Element and text position data:
•••••

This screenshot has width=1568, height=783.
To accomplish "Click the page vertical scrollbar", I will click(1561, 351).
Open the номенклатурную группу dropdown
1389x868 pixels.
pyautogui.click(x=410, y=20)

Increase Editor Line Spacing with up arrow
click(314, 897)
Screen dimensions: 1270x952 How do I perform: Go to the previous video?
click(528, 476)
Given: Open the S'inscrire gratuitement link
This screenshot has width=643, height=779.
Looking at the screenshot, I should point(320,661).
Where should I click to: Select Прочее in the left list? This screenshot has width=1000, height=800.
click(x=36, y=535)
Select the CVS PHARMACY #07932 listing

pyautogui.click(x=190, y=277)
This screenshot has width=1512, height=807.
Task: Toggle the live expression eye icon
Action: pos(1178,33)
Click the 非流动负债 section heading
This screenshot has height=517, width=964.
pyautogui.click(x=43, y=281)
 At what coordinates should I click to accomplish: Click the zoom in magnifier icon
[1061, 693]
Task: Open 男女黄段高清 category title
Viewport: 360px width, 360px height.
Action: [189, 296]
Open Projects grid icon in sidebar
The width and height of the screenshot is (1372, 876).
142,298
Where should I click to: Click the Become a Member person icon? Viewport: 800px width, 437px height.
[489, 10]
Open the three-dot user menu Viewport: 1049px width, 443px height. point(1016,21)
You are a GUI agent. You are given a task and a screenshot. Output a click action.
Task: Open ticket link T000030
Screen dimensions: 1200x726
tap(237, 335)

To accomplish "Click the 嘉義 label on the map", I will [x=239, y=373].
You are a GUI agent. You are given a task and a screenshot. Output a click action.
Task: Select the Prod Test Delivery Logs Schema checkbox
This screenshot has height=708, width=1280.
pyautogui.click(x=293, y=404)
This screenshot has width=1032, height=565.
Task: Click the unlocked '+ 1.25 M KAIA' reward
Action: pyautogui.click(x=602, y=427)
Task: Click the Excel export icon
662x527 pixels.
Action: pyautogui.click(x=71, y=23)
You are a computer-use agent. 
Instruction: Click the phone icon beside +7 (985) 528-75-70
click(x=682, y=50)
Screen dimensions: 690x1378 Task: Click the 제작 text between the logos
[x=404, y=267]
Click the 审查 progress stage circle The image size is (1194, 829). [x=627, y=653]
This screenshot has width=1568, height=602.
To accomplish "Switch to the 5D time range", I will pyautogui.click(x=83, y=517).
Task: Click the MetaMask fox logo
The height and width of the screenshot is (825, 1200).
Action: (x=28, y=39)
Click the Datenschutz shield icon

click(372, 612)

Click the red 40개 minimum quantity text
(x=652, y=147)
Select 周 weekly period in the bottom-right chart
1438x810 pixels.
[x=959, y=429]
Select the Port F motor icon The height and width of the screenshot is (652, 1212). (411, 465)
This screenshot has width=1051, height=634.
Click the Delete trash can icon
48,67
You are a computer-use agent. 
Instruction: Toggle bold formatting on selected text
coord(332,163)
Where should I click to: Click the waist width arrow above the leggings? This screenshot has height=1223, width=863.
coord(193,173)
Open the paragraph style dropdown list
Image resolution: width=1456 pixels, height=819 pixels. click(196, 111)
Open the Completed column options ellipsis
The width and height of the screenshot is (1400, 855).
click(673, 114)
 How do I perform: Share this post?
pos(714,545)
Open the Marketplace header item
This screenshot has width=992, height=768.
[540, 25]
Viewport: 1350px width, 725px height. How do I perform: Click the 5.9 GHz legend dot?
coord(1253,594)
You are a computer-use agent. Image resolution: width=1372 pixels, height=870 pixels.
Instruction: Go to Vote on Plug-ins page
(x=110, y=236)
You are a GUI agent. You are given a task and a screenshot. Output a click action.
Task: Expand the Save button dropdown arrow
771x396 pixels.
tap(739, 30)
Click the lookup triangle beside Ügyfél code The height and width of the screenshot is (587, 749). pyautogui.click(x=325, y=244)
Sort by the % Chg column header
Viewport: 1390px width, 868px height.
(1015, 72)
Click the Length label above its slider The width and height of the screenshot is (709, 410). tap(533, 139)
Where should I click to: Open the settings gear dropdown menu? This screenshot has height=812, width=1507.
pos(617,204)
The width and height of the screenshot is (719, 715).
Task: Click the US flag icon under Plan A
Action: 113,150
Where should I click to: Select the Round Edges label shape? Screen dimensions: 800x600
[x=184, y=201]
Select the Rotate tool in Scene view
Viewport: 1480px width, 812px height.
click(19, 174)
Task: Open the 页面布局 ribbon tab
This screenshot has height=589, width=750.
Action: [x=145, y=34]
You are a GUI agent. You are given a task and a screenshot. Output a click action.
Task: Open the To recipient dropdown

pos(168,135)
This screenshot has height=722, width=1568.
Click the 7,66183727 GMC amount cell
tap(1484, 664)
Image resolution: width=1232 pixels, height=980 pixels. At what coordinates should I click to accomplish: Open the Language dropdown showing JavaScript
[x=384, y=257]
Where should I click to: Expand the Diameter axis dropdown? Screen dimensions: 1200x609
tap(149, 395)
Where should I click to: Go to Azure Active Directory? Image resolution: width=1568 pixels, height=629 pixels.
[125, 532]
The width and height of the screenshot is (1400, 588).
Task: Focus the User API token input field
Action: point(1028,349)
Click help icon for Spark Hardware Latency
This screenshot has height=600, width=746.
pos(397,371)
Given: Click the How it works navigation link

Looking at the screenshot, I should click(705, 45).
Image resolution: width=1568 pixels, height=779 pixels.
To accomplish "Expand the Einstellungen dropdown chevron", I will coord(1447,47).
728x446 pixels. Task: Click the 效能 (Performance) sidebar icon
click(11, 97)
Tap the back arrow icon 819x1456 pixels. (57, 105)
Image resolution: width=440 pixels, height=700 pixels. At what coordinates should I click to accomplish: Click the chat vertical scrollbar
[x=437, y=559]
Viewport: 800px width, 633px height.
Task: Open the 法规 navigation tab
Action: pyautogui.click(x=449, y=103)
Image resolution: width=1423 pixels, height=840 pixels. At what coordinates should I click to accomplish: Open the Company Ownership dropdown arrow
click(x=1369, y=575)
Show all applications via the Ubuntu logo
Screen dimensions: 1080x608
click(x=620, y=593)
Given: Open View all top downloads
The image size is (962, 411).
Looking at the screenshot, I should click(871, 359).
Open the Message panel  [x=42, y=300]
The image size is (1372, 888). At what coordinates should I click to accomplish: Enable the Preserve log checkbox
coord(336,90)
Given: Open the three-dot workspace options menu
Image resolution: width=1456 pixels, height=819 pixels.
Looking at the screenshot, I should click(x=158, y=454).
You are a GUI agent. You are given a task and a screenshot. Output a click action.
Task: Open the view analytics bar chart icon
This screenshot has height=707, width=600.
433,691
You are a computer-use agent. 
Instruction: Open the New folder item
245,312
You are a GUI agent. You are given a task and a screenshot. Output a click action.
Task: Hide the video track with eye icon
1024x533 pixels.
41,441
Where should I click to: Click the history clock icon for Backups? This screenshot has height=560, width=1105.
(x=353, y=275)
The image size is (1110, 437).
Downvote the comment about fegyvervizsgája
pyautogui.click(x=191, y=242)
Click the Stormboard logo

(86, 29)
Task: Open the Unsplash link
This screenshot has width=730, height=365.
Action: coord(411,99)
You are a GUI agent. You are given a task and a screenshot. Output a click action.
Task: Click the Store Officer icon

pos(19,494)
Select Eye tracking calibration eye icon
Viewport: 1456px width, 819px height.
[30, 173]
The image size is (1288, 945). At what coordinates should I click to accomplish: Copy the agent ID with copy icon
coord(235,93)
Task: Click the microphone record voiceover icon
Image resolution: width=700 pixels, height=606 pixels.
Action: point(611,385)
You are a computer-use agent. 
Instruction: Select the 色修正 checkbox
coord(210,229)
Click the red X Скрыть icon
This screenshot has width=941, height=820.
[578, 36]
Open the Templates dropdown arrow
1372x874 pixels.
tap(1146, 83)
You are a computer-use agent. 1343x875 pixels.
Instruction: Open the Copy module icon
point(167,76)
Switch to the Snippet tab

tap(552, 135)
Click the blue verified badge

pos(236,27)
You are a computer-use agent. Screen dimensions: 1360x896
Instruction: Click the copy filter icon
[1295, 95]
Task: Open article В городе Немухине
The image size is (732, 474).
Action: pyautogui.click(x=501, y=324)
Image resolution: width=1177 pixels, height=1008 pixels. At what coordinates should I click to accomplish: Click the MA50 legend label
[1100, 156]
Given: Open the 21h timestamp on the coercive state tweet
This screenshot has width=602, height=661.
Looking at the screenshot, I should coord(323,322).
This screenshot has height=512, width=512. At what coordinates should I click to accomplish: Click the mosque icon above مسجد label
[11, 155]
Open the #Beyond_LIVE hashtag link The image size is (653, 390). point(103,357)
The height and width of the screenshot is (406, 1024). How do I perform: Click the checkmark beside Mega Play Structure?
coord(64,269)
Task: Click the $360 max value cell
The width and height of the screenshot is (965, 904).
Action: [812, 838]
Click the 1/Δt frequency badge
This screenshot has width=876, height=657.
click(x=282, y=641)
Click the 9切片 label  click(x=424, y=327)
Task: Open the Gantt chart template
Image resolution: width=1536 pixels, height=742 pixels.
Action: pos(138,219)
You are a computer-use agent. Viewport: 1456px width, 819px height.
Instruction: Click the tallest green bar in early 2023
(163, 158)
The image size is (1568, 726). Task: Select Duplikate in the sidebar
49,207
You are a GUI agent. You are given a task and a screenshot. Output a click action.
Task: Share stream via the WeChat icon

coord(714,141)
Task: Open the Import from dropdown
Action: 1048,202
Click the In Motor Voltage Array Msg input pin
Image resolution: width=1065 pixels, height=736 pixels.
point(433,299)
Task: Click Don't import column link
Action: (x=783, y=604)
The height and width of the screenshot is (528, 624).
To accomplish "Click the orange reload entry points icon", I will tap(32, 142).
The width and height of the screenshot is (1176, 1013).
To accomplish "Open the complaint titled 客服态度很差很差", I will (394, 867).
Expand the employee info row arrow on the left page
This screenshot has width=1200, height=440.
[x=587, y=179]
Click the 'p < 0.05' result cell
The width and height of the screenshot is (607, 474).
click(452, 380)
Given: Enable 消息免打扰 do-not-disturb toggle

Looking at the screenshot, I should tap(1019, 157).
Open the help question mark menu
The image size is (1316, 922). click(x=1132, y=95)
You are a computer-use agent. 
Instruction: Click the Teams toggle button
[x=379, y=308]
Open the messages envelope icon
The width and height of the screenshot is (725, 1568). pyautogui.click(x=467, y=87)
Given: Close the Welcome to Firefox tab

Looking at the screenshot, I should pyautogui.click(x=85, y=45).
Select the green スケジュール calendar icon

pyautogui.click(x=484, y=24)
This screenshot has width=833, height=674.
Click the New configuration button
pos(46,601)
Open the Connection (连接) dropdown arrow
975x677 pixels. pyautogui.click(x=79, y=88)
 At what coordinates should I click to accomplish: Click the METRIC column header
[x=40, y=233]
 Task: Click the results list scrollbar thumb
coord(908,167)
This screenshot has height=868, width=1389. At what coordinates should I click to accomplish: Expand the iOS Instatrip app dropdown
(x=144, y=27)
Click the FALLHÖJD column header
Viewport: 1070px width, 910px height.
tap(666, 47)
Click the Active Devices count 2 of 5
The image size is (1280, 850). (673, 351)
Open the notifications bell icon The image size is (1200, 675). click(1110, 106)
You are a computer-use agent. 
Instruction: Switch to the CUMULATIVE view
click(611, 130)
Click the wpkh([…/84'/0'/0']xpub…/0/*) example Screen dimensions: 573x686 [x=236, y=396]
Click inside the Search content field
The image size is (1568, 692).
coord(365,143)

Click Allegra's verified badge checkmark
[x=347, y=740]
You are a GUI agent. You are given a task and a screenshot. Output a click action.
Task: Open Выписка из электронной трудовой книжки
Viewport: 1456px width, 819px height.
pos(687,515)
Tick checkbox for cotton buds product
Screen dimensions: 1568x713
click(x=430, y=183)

•••••

### TO BE DONE
Transcribe the lines between the one holding "Where should I click to: Click the history" and the one holding "coord(235,93)", inclusive, keeping each line identical to the original.

### EXPECTED OUTPUT
Where should I click to: Click the history clock icon for Backups? This screenshot has height=560, width=1105.
(x=353, y=275)
The image size is (1110, 437).
Downvote the comment about fegyvervizsgája
pyautogui.click(x=191, y=242)
Click the Stormboard logo

(86, 29)
Task: Open the Unsplash link
This screenshot has width=730, height=365.
Action: coord(411,99)
You are a GUI agent. You are given a task and a screenshot. Output a click action.
Task: Click the Store Officer icon

pos(19,494)
Select Eye tracking calibration eye icon
Viewport: 1456px width, 819px height.
[30, 173]
The image size is (1288, 945). At what coordinates should I click to accomplish: Copy the agent ID with copy icon
coord(235,93)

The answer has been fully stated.